Le Livre VI du Code de commerce contient plusieurs sanctions contre le chef d’entreprise lorsqu’il apparait que les difficultés de la société résultent de son incompétence ou de sa malhonnêteté. Parmi ces sanctions, existe notamment la mesure d’interdiction de gérer permettant au tribunal d’écarter temporairement le chef d’entreprise de la vie des affaires à raison de fautes limitativement énumérées par la loi (omission de déclarer la cessation des paiements en 45 jours, comptabilité irrégulière ou fictive…)[1]. Nombre de dirigeants sont ainsi, à un moment de leur vie professionnelle, confrontés à une telle sanction les empêchant, pour un temps donné, de recréer une entreprise. La loi leur offre toutefois la possibilité de s’en sortir et ce, par plusieurs moyens. Eclairage d’Etienne Feildel, avocat associé et de Gaëtan Delmas, juriste au sein du cabinet Bruzzo Dubucq.
I. La cessation de plein droit de la sanction
Tout d’abord, selon l’article L653-11 du Code de commerce, l’interdiction de gérer est prononcée pour une durée laissée à l’appréciation souveraine du juge qui ne peut toutefois excéder quinze ans.
Une fois le terme fixé atteint, le dirigeant retrouve de droit sa capacité « sans qu’il y ait lieu au prononcé d’un jugement »[2].
En outre, en cas de clôture d’une liquidation judiciaire pour extinction du passif (hypothèse dans laquelle tous les créanciers ont été désintéressés), le dirigeant est rétabli dans tous ses droits, le relevant ainsi automatiquement de toute sanction prononcée à son encontre[3].
A côté de la cessation de plein droit de la sanction, il est également possible d’obtenir, sur demande, une radiation anticipée de la mesure, dans certains cas de figure déterminés.

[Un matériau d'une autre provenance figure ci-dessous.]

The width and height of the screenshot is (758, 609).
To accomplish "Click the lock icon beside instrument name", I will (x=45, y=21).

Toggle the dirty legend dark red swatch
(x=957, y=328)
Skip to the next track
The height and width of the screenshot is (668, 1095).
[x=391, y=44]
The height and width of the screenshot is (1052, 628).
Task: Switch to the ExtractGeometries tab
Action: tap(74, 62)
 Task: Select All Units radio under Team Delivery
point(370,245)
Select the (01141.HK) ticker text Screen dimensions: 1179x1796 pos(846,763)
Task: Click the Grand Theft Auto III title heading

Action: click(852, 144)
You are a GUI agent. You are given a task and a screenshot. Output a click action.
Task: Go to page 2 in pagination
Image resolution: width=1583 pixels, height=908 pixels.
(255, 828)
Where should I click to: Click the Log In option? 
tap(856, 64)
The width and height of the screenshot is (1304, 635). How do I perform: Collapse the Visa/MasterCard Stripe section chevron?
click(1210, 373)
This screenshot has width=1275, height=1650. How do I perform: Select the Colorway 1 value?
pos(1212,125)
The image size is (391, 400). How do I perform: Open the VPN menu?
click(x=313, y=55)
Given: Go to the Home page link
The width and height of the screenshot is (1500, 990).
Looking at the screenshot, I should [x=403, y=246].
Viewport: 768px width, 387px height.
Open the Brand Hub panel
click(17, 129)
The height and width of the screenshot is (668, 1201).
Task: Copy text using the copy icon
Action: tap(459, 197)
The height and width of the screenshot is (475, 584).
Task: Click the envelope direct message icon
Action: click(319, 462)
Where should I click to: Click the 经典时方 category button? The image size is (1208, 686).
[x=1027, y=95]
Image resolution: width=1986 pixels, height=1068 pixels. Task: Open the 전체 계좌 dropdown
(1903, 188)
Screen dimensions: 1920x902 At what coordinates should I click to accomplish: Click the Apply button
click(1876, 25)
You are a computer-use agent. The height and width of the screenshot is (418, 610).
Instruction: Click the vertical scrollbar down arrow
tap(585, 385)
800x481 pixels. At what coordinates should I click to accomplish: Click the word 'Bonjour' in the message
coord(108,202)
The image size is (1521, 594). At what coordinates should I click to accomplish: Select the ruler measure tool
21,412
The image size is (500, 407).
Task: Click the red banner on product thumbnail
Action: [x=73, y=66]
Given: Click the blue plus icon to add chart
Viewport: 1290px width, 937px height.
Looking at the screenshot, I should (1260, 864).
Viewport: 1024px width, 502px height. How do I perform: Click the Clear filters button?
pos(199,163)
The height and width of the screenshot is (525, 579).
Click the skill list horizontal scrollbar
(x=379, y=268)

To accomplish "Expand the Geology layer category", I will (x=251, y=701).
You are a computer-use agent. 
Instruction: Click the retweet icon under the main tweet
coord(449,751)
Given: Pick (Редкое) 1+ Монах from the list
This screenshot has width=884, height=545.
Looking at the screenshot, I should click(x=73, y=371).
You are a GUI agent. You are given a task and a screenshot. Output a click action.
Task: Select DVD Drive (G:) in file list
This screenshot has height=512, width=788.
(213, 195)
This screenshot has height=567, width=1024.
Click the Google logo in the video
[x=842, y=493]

II. L’action en relevé d’interdiction de gérer
Ainsi, l’article L.653-11 du Code de commerce prévoit la possibilité pour le dirigeant de solliciter, auprès du Tribunal, alors même que la mesure est toujours en cours et que le passif n’est pas éteint, un relevé anticipé de l’interdiction de gérer.
Deux hypothèses distinctes pourront justifier une telle demande : l’existence d’une « contribution suffisante » au paiement du passif de la part du dirigeant (a), ou la démonstration que l’intéressé présente désormais les garanties suffisantes pour gérer une entreprise (b).
a) Le relèvement pour contribution suffisante au passif
La possibilité pour le dirigeant frappé d’une mesure d’interdiction de gérer de solliciter le relèvement au vu de la démonstration d’une « contribution suffisante au paiement du passif » est une faculté déjà ancienne, puisqu’elle a été introduite depuis la loi du 25 janvier 1985[4].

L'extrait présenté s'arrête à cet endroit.